Op 16 oktober 2023 heeft de voorzieningenrechter van de Rechtbank Gelderland, zittingsplaats Arnhem, uitspraak gedaan in een zaak waarin verzoekster een voorlopige voorziening heeft aangevraagd tegen een besluit van de burgemeester van de gemeente Doetinchem. Dit besluit, genomen op 11 mei 2023, hield in dat er een last onder bestuursdwang werd opgelegd tot sluiting van de woning van verzoekster, gelegen aan [locatie] in [woonplaats]. De burgemeester had dit besluit genomen naar aanleiding van een politieonderzoek dat had geleid tot de ontdekking van criminele activiteiten in de woning, waaronder de productie en handel in synthetische drugs. Verzoekster, die samen met haar minderjarige kind in de woning woont, heeft bezwaar gemaakt tegen dit besluit en verzocht om een voorlopige voorziening.

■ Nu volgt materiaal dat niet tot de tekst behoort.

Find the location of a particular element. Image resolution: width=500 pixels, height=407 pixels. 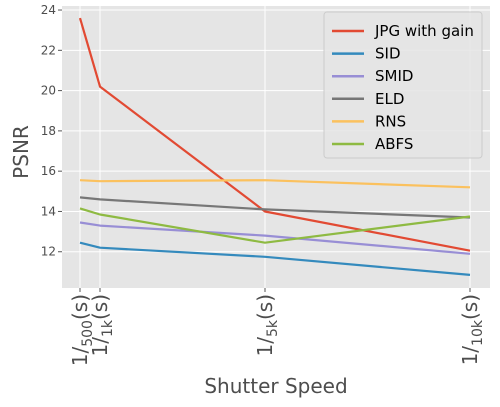

y-tick-label: 22 is located at coordinates (48, 50).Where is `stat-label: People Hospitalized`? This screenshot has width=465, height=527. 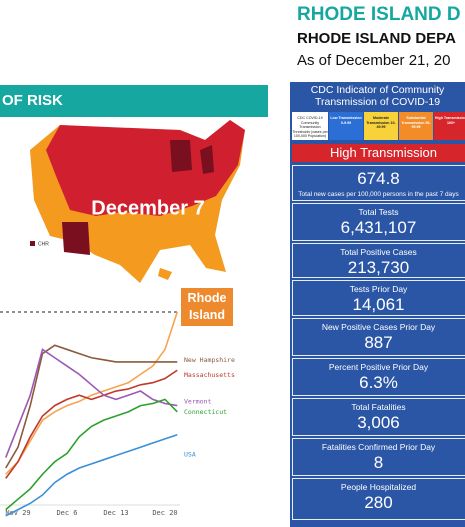
stat-label: People Hospitalized is located at coordinates (378, 487).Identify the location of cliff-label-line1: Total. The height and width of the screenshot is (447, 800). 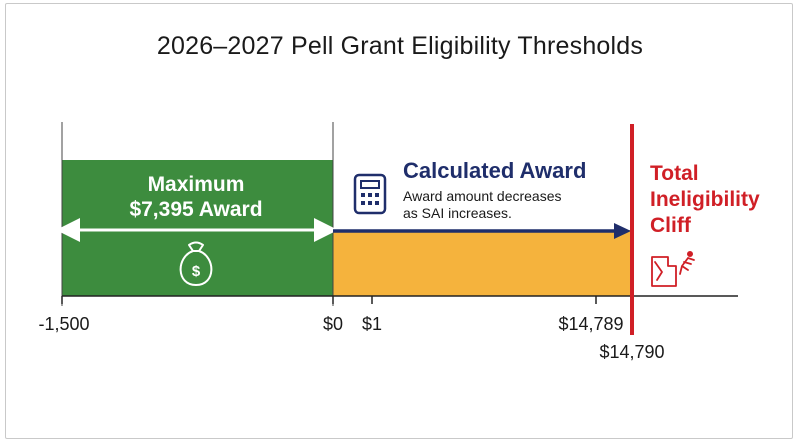
(674, 174).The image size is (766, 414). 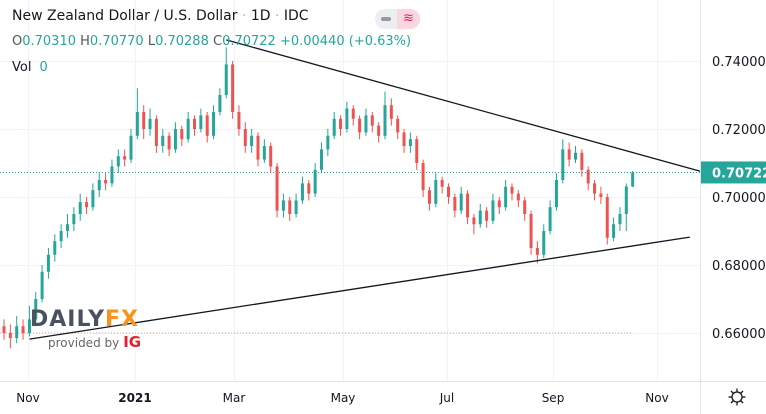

De voorzieningenrechter heeft op 16 oktober 2023 het verzoek om voorlopige voorziening toegewezen. De rechter oordeelde dat de burgemeester onvoldoende had gemotiveerd waarom de situatie van verzoekster anders zou zijn dan die van haar broer, die ook betrokken was bij criminele activiteiten maar aanvankelijk een lichtere maatregel had gekregen. De voorzieningenrechter concludeerde dat het beroep van verzoekster op het gelijkheidsbeginsel een redelijke kans van slagen had en schorste het bestreden besluit tot zes weken na de beslissing op het beroep. Tevens werd de burgemeester veroordeeld tot betaling van proceskosten aan verzoekster.
De uitspraak benadrukt het belang van een zorgvuldige motivering door bestuursorganen bij het opleggen van sancties en de noodzaak om gelijke gevallen gelijk te behandelen. De voorzieningenrechter heeft de burgemeester opgedragen het griffierecht van € 184,- aan verzoekster te vergoeden, evenals de proceskosten van in totaal € 1.674,-.